• Your task
Nothing but the lines from the one with "OK (20, 469)" down to the one with "info@disuiza.com (299, 1005)" should be returned, exactly and with both ends included, from the material below.
━━━━━━━━━━
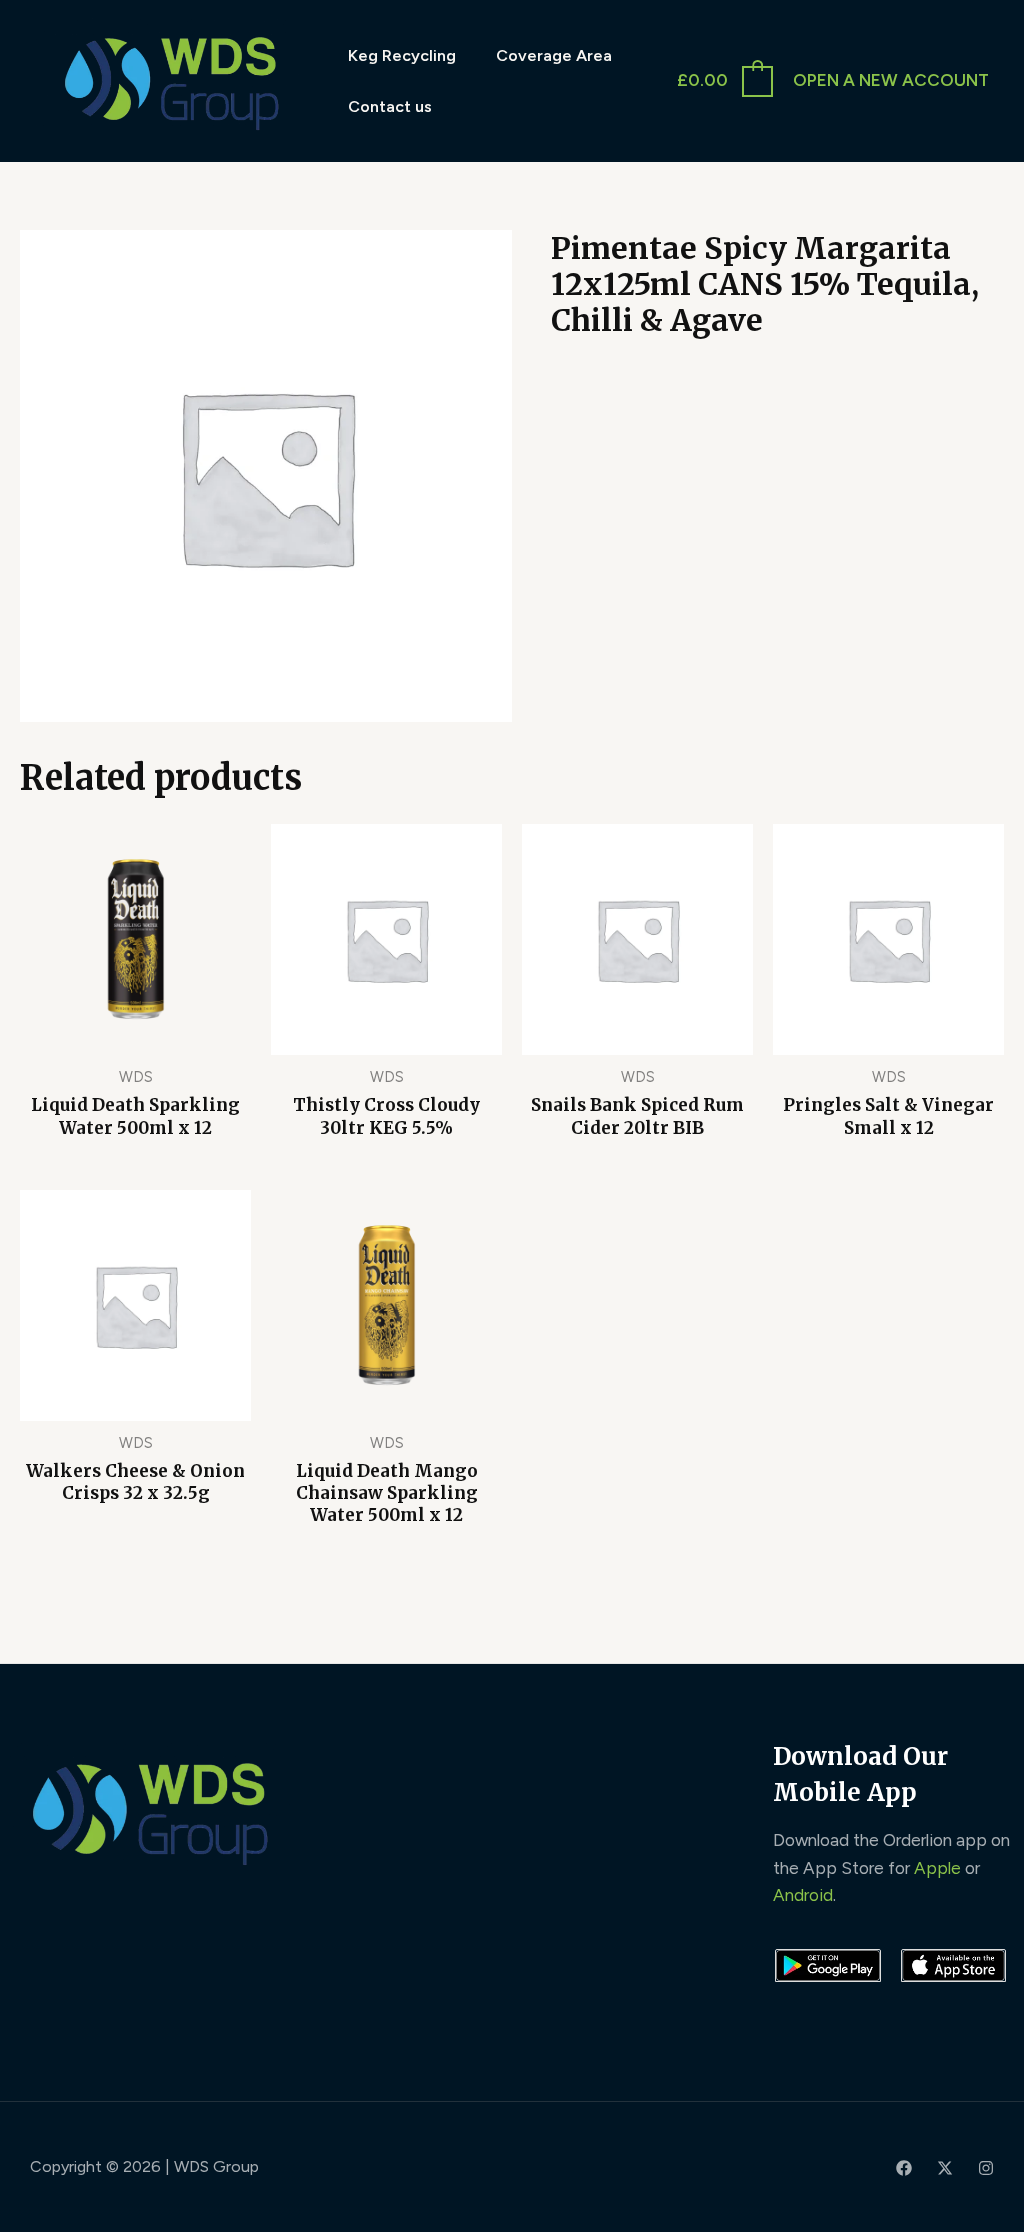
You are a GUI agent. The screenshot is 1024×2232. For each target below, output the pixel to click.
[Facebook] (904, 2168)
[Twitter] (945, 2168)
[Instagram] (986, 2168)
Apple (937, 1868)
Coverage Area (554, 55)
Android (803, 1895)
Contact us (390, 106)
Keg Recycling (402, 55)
━━━━━━━━━━
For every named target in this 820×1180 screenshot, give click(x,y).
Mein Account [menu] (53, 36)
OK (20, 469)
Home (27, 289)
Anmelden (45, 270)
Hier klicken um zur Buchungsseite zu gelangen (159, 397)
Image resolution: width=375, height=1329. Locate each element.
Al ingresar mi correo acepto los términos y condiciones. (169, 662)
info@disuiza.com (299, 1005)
━━━━━━━━━━
• Finished exercise
OK (20, 469)
Home (27, 289)
Anmelden (45, 270)
Hier klicken um zur Buchungsseite zu gelangen (159, 397)
Image resolution: width=375, height=1329. Locate each element.
Al ingresar mi correo acepto los términos y condiciones. (169, 662)
info@disuiza.com (299, 1005)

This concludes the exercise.